## [TASK PROMPT]
Reproduce the entries that follow verbatim, down to the final line.

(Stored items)
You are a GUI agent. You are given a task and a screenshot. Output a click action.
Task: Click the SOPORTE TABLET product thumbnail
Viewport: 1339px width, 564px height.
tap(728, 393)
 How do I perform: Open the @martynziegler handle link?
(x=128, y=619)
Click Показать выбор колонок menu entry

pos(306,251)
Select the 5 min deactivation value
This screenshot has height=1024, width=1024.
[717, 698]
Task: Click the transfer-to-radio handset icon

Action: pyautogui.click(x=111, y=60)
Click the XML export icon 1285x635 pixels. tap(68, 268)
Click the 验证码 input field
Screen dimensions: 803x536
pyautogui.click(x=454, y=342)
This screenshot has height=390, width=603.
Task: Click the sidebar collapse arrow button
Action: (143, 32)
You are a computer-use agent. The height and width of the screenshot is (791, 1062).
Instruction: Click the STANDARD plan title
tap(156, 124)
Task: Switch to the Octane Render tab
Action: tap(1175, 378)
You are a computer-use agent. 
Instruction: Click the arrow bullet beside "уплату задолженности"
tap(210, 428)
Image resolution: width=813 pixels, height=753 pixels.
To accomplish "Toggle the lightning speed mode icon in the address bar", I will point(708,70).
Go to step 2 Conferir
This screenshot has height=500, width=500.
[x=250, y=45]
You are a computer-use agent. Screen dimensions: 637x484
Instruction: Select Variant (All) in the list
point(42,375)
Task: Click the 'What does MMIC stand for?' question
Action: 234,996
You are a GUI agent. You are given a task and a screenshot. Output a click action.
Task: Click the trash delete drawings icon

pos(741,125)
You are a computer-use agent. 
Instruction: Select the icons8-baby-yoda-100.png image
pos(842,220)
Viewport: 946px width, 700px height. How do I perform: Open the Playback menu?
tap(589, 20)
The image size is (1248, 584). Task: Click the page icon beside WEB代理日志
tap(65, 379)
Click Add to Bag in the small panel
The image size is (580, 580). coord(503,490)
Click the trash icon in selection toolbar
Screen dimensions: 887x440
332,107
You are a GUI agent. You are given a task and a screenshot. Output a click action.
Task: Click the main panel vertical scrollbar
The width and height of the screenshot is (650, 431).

## [PROBLEM SOLUTION]
You are a GUI agent. You are given a task and a screenshot. Output a click action.
Task: Click the SOPORTE TABLET product thumbnail
Viewport: 1339px width, 564px height.
tap(728, 393)
 How do I perform: Open the @martynziegler handle link?
(x=128, y=619)
Click Показать выбор колонок menu entry

pos(306,251)
Select the 5 min deactivation value
This screenshot has height=1024, width=1024.
[717, 698]
Task: Click the transfer-to-radio handset icon

Action: pyautogui.click(x=111, y=60)
Click the XML export icon 1285x635 pixels. tap(68, 268)
Click the 验证码 input field
Screen dimensions: 803x536
pyautogui.click(x=454, y=342)
This screenshot has height=390, width=603.
Task: Click the sidebar collapse arrow button
Action: (143, 32)
You are a computer-use agent. The height and width of the screenshot is (791, 1062).
Instruction: Click the STANDARD plan title
tap(156, 124)
Task: Switch to the Octane Render tab
Action: tap(1175, 378)
You are a computer-use agent. 
Instruction: Click the arrow bullet beside "уплату задолженности"
tap(210, 428)
Image resolution: width=813 pixels, height=753 pixels.
To accomplish "Toggle the lightning speed mode icon in the address bar", I will point(708,70).
Go to step 2 Conferir
This screenshot has height=500, width=500.
[x=250, y=45]
You are a computer-use agent. Screen dimensions: 637x484
Instruction: Select Variant (All) in the list
point(42,375)
Task: Click the 'What does MMIC stand for?' question
Action: 234,996
You are a GUI agent. You are given a task and a screenshot. Output a click action.
Task: Click the trash delete drawings icon

pos(741,125)
You are a computer-use agent. 
Instruction: Select the icons8-baby-yoda-100.png image
pos(842,220)
Viewport: 946px width, 700px height. How do I perform: Open the Playback menu?
tap(589, 20)
The image size is (1248, 584). Task: Click the page icon beside WEB代理日志
tap(65, 379)
Click Add to Bag in the small panel
The image size is (580, 580). coord(503,490)
Click the trash icon in selection toolbar
Screen dimensions: 887x440
332,107
You are a GUI agent. You are given a task and a screenshot. Output a click action.
Task: Click the main panel vertical scrollbar
The width and height of the screenshot is (650, 431).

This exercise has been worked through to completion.